I need help to hook up a ST7789 SPI display to nRF52832 (Adafruit Feather). The design did already run on Pro-Micro and D1-mini, NodeMCU. I just did edit the pins to be TFT_RST pin 2 (P0.02) and TFT_DC pin 31 (P0.31). I think the default for MOSI is P0.13 and for SCK is P0.12. But so far no content on display. Did I miss a special nRF configuration which was not needed on the other boards?
Is it possible to configure MOSI and SCK to other pins?
Can anyone share a sketch that works with ST7789 SPI display?
Thanks!
I use with D1: #include <Adafruit_GFX.h> // Core graphics library #include <Adafruit_ST7789.h> // Hardware-specific library for ST7789 #include <SPI.h> // Arduino SPI library
// ST7789 TFT module connections #define TFT_CS D2 // define chip select pin - not used so far #define TFT_DC D8 // define data/command pin #define TFT_RST D0 // define reset pin, or set to -1 and connect to Arduino RESET pin
// Initialize Adafruit ST7789 TFT library
Adafruit_ST7789 tft = Adafruit_ST7789(TFT_CS, TFT_DC, TFT_RST);
void setup() {
...
// if the display has CS pin try with SPI_MODE0
tft.init(240, 240, SPI_MODE2); // Init ST7789 display 240x240 pixel
// if the screen is flipped, remove this command
tft.setRotation(2);
}
I would guess that Adafruit libraries should work on Adafruit boards.
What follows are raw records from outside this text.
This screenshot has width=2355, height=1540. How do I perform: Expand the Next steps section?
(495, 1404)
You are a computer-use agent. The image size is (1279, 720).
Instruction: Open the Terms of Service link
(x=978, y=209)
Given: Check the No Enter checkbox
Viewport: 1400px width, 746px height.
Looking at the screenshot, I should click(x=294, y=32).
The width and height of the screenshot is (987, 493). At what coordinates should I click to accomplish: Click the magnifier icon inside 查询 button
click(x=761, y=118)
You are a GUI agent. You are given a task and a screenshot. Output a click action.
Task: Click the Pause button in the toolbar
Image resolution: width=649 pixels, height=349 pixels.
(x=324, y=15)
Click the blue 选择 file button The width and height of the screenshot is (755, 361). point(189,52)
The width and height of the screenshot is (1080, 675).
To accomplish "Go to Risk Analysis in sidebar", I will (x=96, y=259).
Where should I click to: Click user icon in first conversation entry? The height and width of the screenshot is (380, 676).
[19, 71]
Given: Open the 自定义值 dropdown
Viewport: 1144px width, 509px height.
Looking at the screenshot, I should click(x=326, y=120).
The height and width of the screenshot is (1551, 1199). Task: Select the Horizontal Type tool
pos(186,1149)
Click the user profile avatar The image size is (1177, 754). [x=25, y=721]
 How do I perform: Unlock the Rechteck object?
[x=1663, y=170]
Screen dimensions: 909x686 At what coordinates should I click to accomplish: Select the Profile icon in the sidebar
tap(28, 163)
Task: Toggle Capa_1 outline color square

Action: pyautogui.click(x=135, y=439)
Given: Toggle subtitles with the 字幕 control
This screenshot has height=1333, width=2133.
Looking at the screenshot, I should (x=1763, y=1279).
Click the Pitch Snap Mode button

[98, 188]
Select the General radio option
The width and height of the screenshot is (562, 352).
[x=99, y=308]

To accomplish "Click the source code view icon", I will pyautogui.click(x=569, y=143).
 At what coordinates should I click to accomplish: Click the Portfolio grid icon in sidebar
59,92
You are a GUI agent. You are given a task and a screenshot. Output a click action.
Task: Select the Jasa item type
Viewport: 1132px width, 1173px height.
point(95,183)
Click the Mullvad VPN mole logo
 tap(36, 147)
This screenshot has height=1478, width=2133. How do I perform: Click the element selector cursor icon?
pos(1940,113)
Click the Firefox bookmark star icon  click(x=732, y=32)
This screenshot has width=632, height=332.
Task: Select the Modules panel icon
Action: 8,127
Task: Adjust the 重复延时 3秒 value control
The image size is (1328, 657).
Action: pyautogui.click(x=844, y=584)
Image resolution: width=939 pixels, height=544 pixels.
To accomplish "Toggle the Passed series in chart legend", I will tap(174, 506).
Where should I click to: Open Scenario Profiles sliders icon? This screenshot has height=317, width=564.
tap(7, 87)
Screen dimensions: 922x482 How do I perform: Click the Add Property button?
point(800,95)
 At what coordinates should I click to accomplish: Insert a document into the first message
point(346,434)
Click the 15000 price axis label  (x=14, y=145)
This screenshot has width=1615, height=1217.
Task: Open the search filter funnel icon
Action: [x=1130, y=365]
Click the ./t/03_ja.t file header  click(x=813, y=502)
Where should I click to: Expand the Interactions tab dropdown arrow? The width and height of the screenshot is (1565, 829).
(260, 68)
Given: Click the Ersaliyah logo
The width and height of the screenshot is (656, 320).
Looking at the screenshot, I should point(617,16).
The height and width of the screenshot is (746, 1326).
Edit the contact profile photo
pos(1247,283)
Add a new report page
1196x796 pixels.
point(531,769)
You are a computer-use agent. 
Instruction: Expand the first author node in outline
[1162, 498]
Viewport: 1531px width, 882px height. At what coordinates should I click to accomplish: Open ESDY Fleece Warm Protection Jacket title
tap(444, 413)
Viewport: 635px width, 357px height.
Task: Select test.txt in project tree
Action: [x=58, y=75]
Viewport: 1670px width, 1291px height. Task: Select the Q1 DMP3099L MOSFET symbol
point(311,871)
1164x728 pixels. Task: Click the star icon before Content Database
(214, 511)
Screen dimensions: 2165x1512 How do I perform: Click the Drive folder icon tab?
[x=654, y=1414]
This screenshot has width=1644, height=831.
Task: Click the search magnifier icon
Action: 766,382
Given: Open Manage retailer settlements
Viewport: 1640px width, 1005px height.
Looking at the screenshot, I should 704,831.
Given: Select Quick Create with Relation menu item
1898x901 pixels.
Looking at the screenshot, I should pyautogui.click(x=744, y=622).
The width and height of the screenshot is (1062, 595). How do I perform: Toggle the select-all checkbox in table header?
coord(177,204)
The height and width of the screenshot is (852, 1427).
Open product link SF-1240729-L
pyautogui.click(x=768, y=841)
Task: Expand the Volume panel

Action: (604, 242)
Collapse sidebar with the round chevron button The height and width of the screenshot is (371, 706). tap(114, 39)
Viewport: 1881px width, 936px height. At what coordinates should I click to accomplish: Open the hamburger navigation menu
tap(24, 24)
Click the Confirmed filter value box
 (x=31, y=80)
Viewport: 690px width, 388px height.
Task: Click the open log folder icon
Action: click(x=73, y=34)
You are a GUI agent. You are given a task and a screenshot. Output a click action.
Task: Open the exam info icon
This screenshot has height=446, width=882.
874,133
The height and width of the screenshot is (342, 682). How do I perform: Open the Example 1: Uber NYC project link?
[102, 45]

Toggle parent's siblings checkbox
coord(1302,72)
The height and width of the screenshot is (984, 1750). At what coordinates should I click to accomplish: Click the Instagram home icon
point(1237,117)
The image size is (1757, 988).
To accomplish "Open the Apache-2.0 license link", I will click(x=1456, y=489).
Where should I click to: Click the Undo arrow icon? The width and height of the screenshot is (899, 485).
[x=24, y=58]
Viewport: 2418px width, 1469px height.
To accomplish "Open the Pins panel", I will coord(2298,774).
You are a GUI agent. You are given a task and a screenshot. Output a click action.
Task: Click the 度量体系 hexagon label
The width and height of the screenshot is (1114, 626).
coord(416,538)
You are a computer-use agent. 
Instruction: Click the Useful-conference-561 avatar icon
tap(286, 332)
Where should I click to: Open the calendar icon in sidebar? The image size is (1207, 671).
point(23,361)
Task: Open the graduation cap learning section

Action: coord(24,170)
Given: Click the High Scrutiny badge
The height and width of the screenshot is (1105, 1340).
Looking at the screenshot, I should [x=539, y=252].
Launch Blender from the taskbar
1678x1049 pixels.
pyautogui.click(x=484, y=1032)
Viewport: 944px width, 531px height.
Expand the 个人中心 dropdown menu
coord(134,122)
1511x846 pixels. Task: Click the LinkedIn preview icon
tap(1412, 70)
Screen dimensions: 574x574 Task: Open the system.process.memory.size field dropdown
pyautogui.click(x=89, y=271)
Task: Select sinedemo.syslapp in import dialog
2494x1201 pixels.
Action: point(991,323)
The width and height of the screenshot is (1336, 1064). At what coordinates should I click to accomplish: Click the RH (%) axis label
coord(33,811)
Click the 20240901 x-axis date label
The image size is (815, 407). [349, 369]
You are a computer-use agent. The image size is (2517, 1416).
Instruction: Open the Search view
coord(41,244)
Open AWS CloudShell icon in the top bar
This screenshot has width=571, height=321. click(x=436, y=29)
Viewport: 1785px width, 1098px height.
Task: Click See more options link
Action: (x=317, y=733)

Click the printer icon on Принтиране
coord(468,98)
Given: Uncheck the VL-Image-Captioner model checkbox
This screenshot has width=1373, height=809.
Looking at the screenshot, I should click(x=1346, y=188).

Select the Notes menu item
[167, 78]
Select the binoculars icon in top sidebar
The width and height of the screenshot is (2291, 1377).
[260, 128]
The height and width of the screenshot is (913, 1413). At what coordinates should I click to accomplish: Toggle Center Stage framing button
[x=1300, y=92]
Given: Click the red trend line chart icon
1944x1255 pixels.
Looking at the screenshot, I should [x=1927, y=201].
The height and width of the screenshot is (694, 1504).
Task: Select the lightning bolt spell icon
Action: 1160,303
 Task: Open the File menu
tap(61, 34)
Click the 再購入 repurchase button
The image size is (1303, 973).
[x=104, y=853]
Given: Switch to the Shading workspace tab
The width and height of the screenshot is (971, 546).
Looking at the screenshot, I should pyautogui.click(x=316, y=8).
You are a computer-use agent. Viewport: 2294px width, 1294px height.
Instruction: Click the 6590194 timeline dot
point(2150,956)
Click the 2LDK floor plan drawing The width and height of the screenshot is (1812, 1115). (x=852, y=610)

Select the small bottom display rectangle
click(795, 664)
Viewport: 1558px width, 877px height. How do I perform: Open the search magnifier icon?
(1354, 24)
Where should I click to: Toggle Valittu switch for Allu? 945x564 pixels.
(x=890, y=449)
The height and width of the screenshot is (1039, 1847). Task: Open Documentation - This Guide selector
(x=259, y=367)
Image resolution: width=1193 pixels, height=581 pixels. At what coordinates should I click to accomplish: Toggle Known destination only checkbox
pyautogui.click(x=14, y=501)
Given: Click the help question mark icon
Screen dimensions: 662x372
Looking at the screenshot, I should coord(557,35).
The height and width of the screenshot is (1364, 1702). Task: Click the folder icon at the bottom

Post a link to the actual display that you have bought. e.g. Ebay sale page.
It is always wise to start with the bit-bashed constructor. You can attach your wires to the most convenient pins.
e.g. wire adjacent display signals to adjacent pins on Feather. much easier to wire correctly.
When you have verified the Software SPI constructor, re-wire with SDA, SCK on the Hardware SPI MOSI, SCK pins. Use the Hardware SPI constructor.
I hope (for your sake) that Adafruit look after their nRF52832
Because the 64MHz Nano_33BLE board works with ST7789 but at 1/4 speed of a 16MHz Uno.
That is very strange, I added the SPI Clk output (P0.13) and set this port to HIGH level. And now I can see it working.
const int oclk = 13;
...
pinMode(oclk, OUTPUT); digitalWrite(oclk, HIGH);
It means that nRF52832 goes in a Tri-State mode on the SPI clock Pin (P0.12) between data packets. I would expect, that a SPI clock pin is an output of the master CPU and not goes tristate. I will ask Nordic about it....
The SPI clock of the esp8266 is much higher (about 27MHz) than nRF52832 (8MHz) but the packet speed is double on nRF52832. (18us versus 33us)
ARM Cortex M4F (with HW floating point acceleration) running at 64MHz
It might have an 8MHz crystal but it will have a PLL to generate the 64MHz.
The SPI transaction will set the SCK frequency to the highest available frequency e.g. if you ask for 27MHz you probably get 16MHz on a 64MHz system. You get 8MHz on a 16MHz Uno.
Just try the Adafruit library example with Software SPI constructor.